[Dataset items]
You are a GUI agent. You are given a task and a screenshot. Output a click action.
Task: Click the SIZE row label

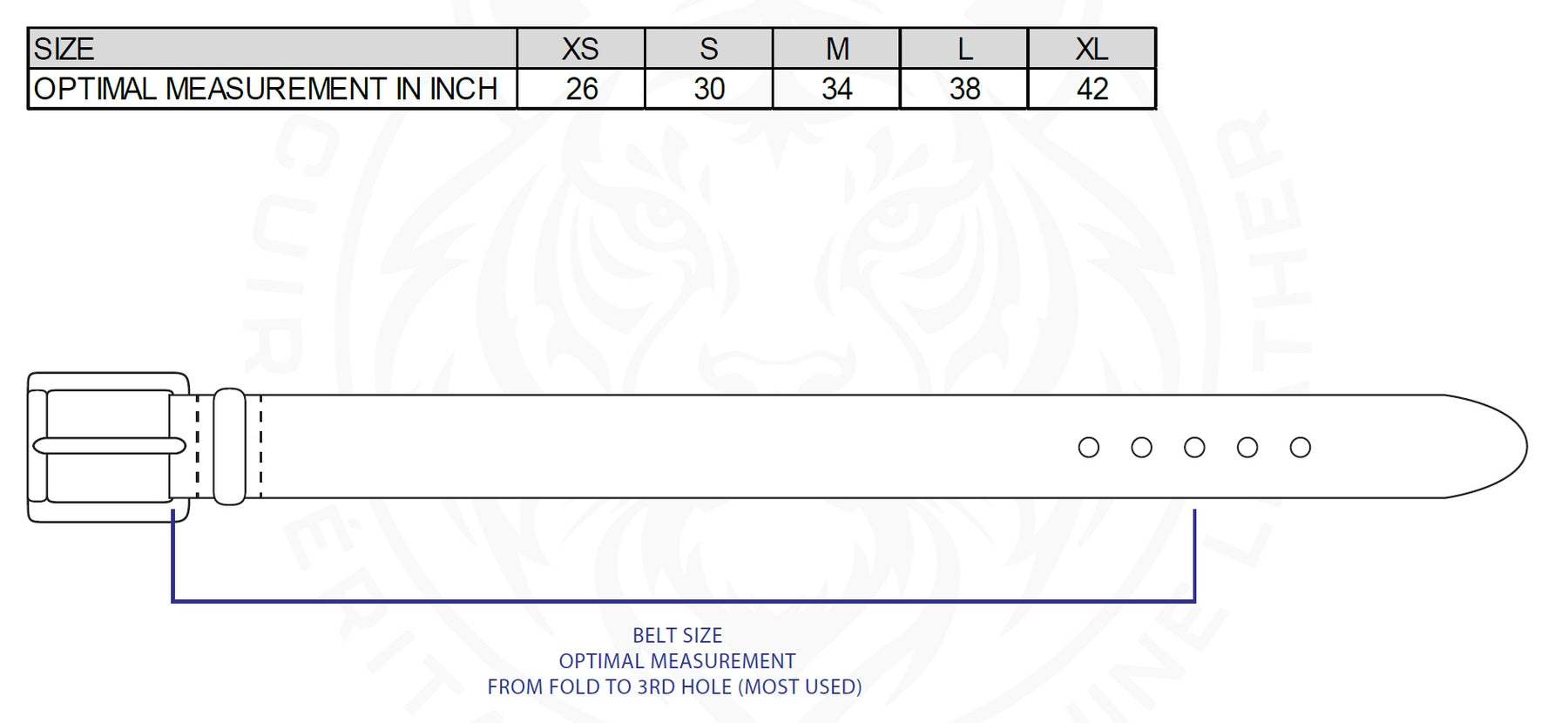(x=64, y=49)
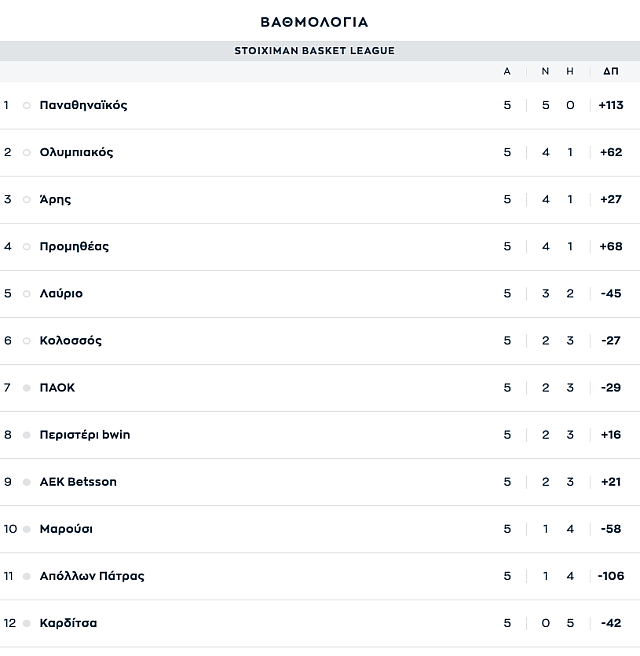This screenshot has width=640, height=656.
Task: Click the N wins column header
Action: click(x=545, y=72)
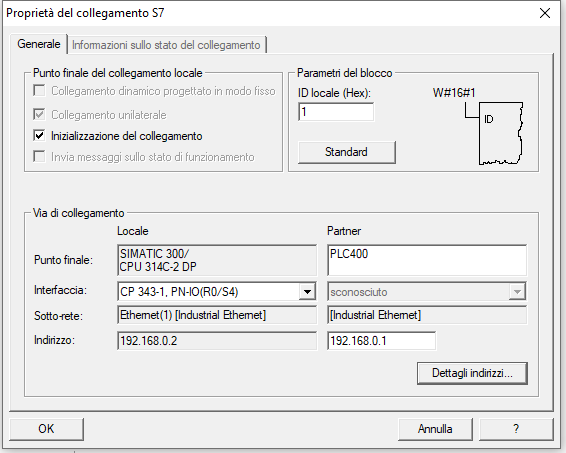This screenshot has height=453, width=566.
Task: Cancel with the Annulla button
Action: coord(435,429)
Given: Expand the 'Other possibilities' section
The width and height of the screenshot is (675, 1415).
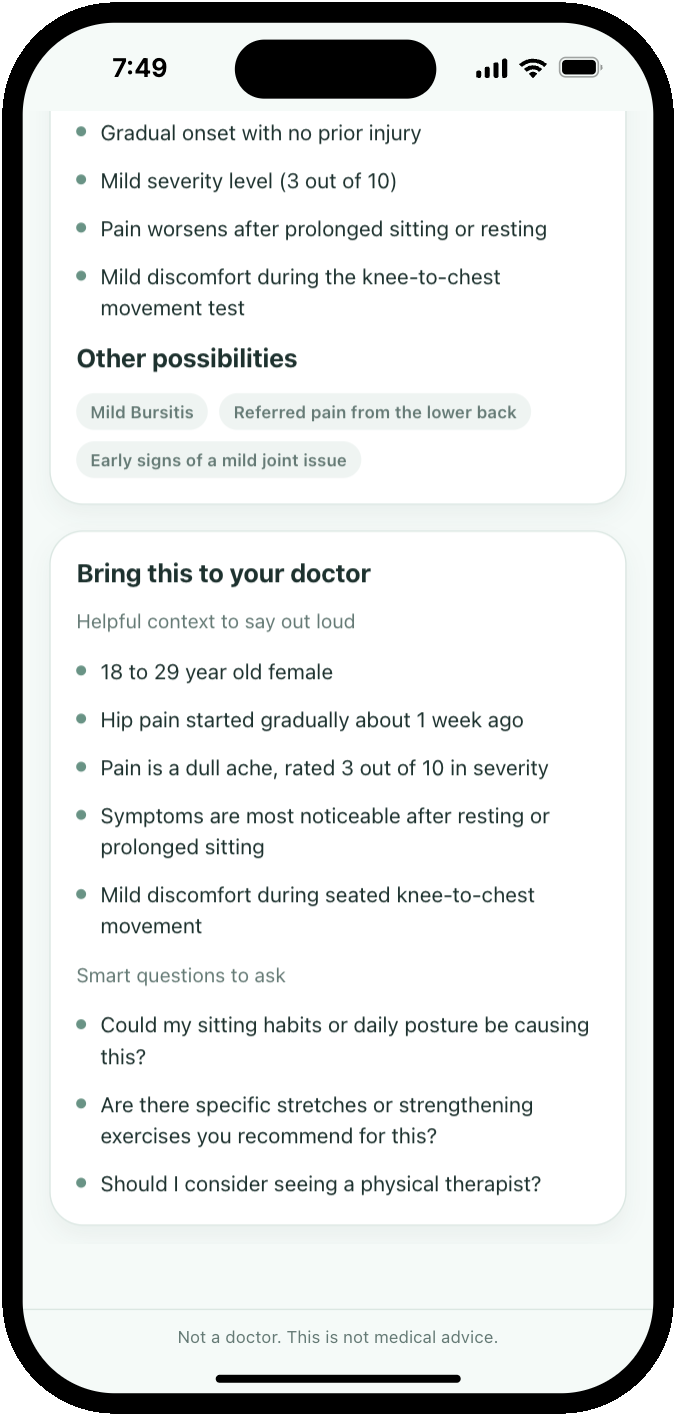Looking at the screenshot, I should coord(186,358).
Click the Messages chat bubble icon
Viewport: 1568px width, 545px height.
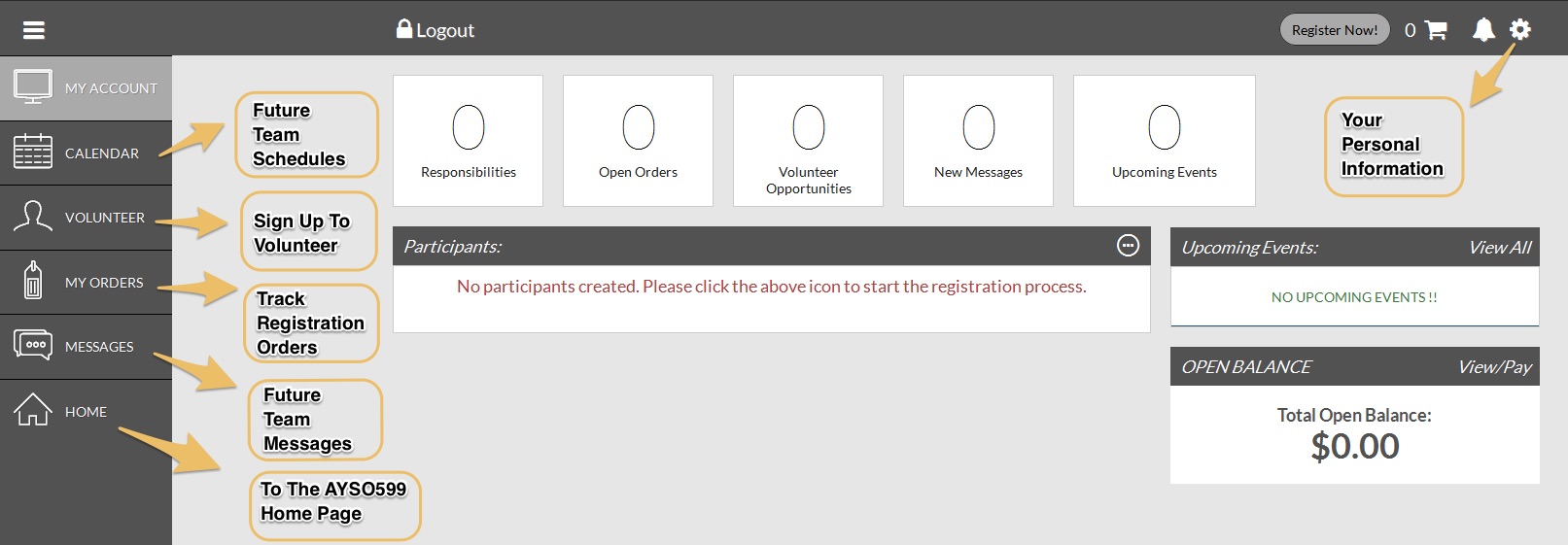[33, 346]
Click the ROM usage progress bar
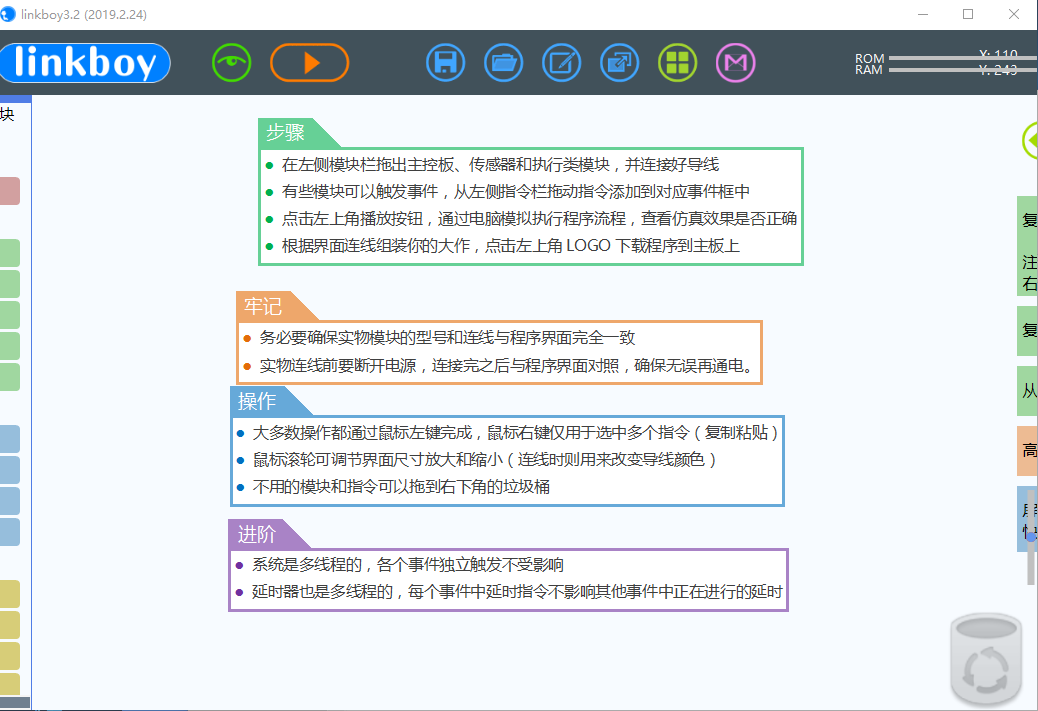The height and width of the screenshot is (711, 1038). click(950, 58)
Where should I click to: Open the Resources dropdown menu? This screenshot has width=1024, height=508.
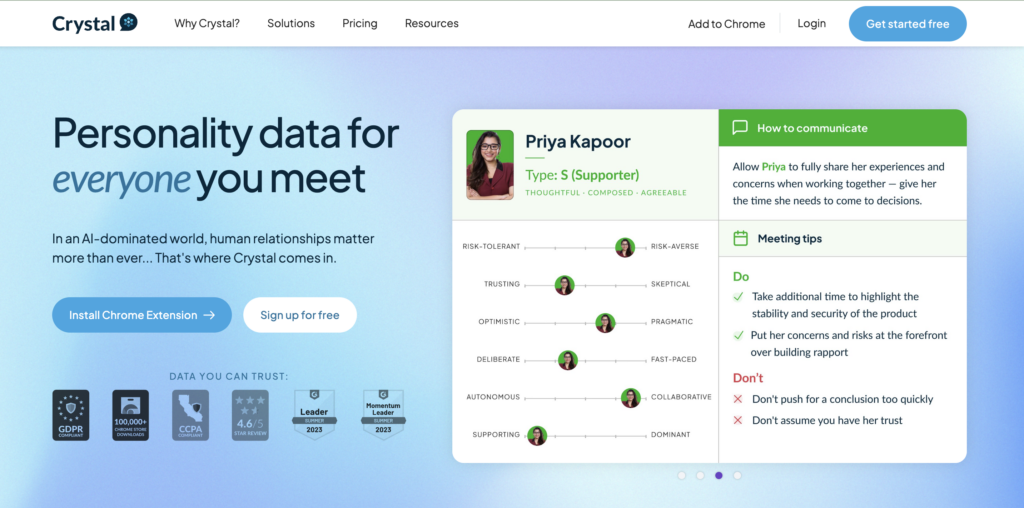(x=432, y=23)
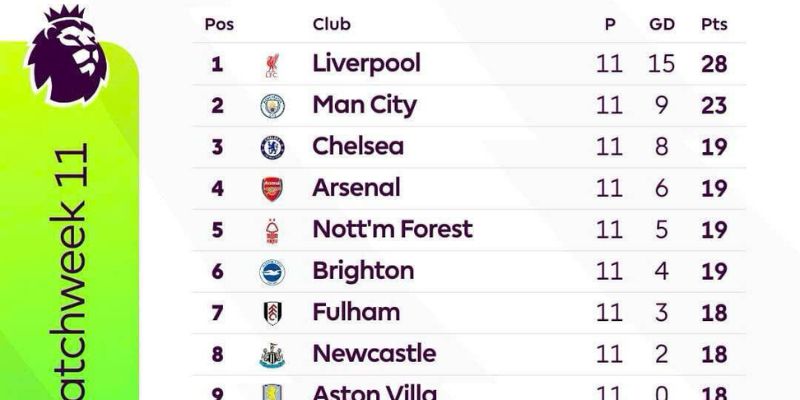800x400 pixels.
Task: Open the Newcastle club name
Action: click(x=374, y=354)
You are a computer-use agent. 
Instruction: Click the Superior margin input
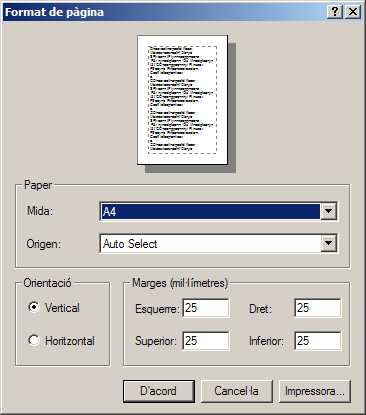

WORK TO COMPLETE: Set down all of the entries precisely and keep the pictures out of the copy.

YOUR RESPONSE:
You are a GUI agent. You are given a task and a screenshot. Output a click action.
Task: Click the SIZE row label

(x=64, y=49)
This screenshot has width=640, height=656.
Task: Click the N wins column header
Action: click(x=545, y=72)
This screenshot has height=453, width=566.
Task: Cancel with the Annulla button
Action: coord(435,429)
Given: Expand the 'Other possibilities' section
The width and height of the screenshot is (675, 1415).
Looking at the screenshot, I should coord(186,358).
Click the Messages chat bubble icon
Viewport: 1568px width, 545px height.
[33, 346]
Click the ROM usage progress bar
The height and width of the screenshot is (711, 1038). click(950, 58)
Where should I click to: Open the Resources dropdown menu? This screenshot has width=1024, height=508.
(x=432, y=23)
800x400 pixels.
Task: Open the Newcastle club name
Action: click(x=374, y=354)
You are a computer-use agent. 
Instruction: Click the Superior margin input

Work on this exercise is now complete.